Action potentials were elicited by stimulating cardiomyocytes with depolarizing 10 ms-impulses from 0 pA to 40 pA by 4-pA increments. The frequency of stimulus for the protocol was about 0.5 Hz. The bath solution contained (in mM) 140 NaCl, 5.4 KCl, 1.8 CaCl2, 1 MgCl2, 10 HEPES, and 10 glucose, pH 7.4. The pipette solution contained (in mM) 120 KCl, 1 MgCl2, 3 Mg-ATP, 10 HEPES, and 10 EGTA, pH 7.2.

Generation of heterozygous hERGA561V hiPSC clones

Generation of heterozygous hERGA561V hiPSC clones was carried out by following a similar protocol described previously54. Briefly, wild-type 1016 hiPSC (HSCI iPS Core, Harvard) were grown in feeder-free adherent culture in chemically defined mTeSR1 (STEMCELL Technologies) supplemented with penicillin and streptomycin. Plates were precoated with Geltrex matrix (Invitrogen). The cells were disassociated into single cells with Accutase (Invitrogen), and 10 million cells were electroporated with a mix of 30 mg of the CRISPR plasmid and 30 mg of the donor plasmid in a single cuvette (Bio-Rad). The cells were then collected from the culture plate 48–72 h post-electroporation, and resuspended in PBS buffer. Cells expressing green fluorescent markers were collected by FACS (FACSAria II; BD Biosciences) and replated on 10 cm tissue-culture plates at around 20,000 cells per plate to allow for recovery in growth medium.

Post-FACS, the cells were allowed to recover for a week, and then single colonies were manually picked and replated individually to wells of 96-well plates. Colonies were allowed to grow to near full confluence over the next 7 days, at which point they were split and replica-plated. Genomic DNA of colonies was extracted and genotyping at the CRISPR target site was identified by PCR amplication and DNA sequencing. Clones with confirmed heterozygous mutation allele or wild-type allele were expanded for further experiments.

Generation of cardiomyocytes from hiPSC

Generation of cardiomyocytes from hiPSC was performed by following the previously reported method55 with modifications. Cardioeasy chemically defined cardiac differentiation kit (CA2004500, Cellapy) was used for differentiation hiPSC into cardiomyocytes. Briefly, human hiPSC were splitted using 0.5 mM EDTA PBS solution at 1:10 ratio and cultured with PSCeasy chemically defined medium for 3 days. When reached ~80% confluence, hiPSC was cultured in Induction Medium II for 2 days and then in Induction Medium III. Induction Medium III was changed every other day afterwards. Spontaneously contracting cells were observed from the day 8 after induction.
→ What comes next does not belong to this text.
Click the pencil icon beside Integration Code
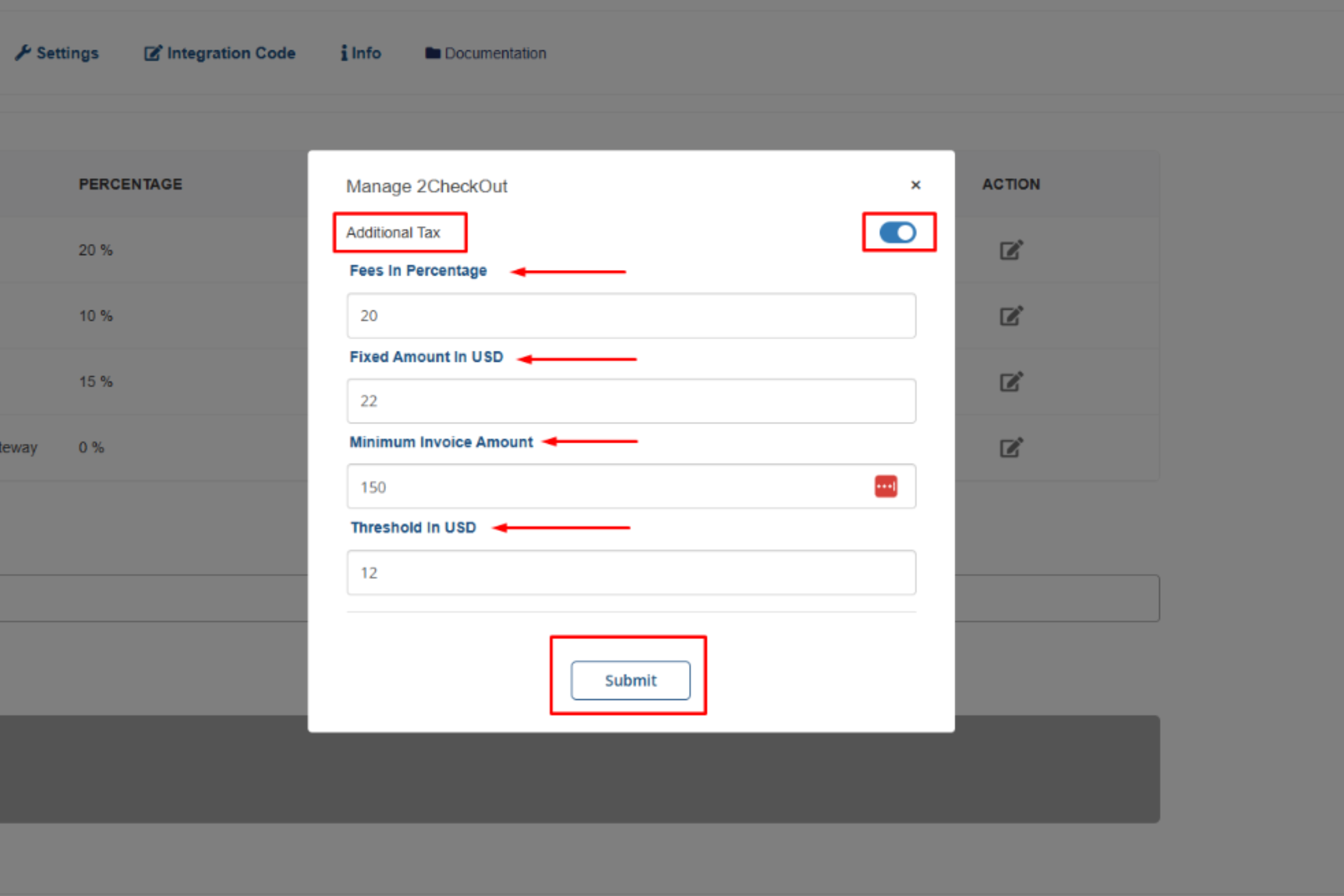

The derived cardiomyocytes were purified with Cardioeasy purification medium at the day 15 after induction.

Statistical analysis

Statistical analysis was done by using GraphPad Prism 6.0. Data shown are mean ± s.e.m. For the C. elegans behavior data, unpaired Student’s t-test was used to determine significant differences between samples. For electrophysiological data, one-way ANOVA Dunnett’s test was used when comparing multiple groups. Significance levels: *P < 0.05, **P < 0.01, ***P < 0.001. The ALA inhibition curve was fitted with equation: y(x) = ymin + (ymax − ymin)/(1 + 10(x-logIC50)). Where x is the log of concentration; y(x) is response, decreasing as x increase; IC50, the median inhibitory concentration. The stimulation curve of Prostratin or IDB on hERGA561V current densities was performed with Gaussian fit. No statistical method was used to predetermine sample size. All experiments were repeated at least for three times.